About this exercise -
Copy every line of the entries that has the string "computer" in it.

-------- Listed records

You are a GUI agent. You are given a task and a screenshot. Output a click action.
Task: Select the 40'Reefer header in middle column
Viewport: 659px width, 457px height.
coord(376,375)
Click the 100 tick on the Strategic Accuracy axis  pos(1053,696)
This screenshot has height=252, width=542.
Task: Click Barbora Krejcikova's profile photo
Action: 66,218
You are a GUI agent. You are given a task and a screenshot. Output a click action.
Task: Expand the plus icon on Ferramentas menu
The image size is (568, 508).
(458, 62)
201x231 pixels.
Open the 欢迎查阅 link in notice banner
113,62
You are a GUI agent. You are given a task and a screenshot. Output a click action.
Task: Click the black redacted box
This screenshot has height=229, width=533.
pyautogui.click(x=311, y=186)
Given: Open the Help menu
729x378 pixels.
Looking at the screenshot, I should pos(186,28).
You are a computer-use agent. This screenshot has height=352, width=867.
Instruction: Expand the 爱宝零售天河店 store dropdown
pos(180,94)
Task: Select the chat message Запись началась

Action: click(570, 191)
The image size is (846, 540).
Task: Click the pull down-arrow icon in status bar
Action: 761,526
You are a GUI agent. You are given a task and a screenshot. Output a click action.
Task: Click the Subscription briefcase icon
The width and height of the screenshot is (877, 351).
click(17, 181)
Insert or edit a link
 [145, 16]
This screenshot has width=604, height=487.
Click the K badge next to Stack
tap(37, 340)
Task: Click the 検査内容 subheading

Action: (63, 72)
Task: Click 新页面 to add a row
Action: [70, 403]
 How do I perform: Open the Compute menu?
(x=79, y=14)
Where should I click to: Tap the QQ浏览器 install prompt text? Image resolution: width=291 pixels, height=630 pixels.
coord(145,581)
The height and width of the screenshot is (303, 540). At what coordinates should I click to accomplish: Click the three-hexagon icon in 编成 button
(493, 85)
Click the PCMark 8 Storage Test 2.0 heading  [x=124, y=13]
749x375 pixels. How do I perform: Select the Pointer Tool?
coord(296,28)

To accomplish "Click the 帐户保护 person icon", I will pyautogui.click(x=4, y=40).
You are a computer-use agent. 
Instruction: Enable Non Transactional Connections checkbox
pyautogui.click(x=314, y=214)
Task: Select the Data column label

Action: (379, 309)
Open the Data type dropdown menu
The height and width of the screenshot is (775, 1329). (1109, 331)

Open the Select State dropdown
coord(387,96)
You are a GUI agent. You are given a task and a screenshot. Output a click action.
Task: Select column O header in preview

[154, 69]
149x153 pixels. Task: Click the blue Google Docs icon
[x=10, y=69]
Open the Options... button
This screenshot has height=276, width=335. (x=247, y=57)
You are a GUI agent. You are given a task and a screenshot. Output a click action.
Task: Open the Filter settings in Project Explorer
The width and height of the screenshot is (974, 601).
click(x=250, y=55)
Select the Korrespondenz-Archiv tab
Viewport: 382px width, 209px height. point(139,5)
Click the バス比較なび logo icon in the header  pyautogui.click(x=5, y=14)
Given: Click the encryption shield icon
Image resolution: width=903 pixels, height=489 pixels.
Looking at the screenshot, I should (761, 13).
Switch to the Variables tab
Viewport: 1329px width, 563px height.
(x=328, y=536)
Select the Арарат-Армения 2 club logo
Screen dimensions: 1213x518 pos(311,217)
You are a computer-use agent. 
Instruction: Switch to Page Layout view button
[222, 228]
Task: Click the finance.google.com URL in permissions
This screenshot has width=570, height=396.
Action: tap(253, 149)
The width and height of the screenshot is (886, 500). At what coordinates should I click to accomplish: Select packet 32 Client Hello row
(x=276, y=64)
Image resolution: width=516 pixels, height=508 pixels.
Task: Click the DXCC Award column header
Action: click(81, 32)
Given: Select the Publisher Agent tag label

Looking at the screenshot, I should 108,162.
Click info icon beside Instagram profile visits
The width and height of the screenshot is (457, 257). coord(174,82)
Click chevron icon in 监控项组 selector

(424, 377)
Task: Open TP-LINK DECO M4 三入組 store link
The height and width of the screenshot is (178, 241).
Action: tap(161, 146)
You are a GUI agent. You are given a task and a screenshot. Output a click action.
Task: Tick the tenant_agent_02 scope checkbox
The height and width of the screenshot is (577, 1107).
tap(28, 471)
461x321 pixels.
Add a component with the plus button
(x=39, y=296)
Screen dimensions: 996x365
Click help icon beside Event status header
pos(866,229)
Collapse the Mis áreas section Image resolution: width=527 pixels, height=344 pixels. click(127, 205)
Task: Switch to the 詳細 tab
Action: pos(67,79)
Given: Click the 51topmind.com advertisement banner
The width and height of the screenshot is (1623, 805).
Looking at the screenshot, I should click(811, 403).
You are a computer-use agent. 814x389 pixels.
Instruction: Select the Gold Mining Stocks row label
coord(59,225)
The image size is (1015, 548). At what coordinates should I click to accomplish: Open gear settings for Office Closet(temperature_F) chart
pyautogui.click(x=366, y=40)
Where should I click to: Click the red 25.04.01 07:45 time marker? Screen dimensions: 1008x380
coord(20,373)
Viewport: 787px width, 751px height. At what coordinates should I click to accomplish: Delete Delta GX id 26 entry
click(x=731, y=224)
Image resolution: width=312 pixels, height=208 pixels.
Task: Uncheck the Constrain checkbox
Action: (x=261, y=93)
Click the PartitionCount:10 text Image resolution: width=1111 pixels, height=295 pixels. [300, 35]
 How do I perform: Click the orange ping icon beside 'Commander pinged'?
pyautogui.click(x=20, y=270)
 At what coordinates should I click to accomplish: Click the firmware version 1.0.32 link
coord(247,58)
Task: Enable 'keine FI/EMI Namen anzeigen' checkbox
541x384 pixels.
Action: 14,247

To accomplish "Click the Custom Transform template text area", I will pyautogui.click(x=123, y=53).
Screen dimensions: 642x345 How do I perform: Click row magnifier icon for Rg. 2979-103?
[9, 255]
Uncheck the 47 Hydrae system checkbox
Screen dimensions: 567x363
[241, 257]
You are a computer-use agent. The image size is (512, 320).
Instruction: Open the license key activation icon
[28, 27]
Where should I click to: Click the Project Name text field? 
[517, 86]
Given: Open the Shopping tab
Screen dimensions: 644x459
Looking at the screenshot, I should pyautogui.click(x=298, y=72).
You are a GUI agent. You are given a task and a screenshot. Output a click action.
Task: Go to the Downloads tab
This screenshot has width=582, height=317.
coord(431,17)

----------------

Task result -
You are a computer-use agent. This screenshot has height=352, width=867.
You are a computer-use agent. 
You are a computer-use agent. 
You are a computer-use agent. 814x389 pixels.
You are a computer-use agent. The image size is (512, 320).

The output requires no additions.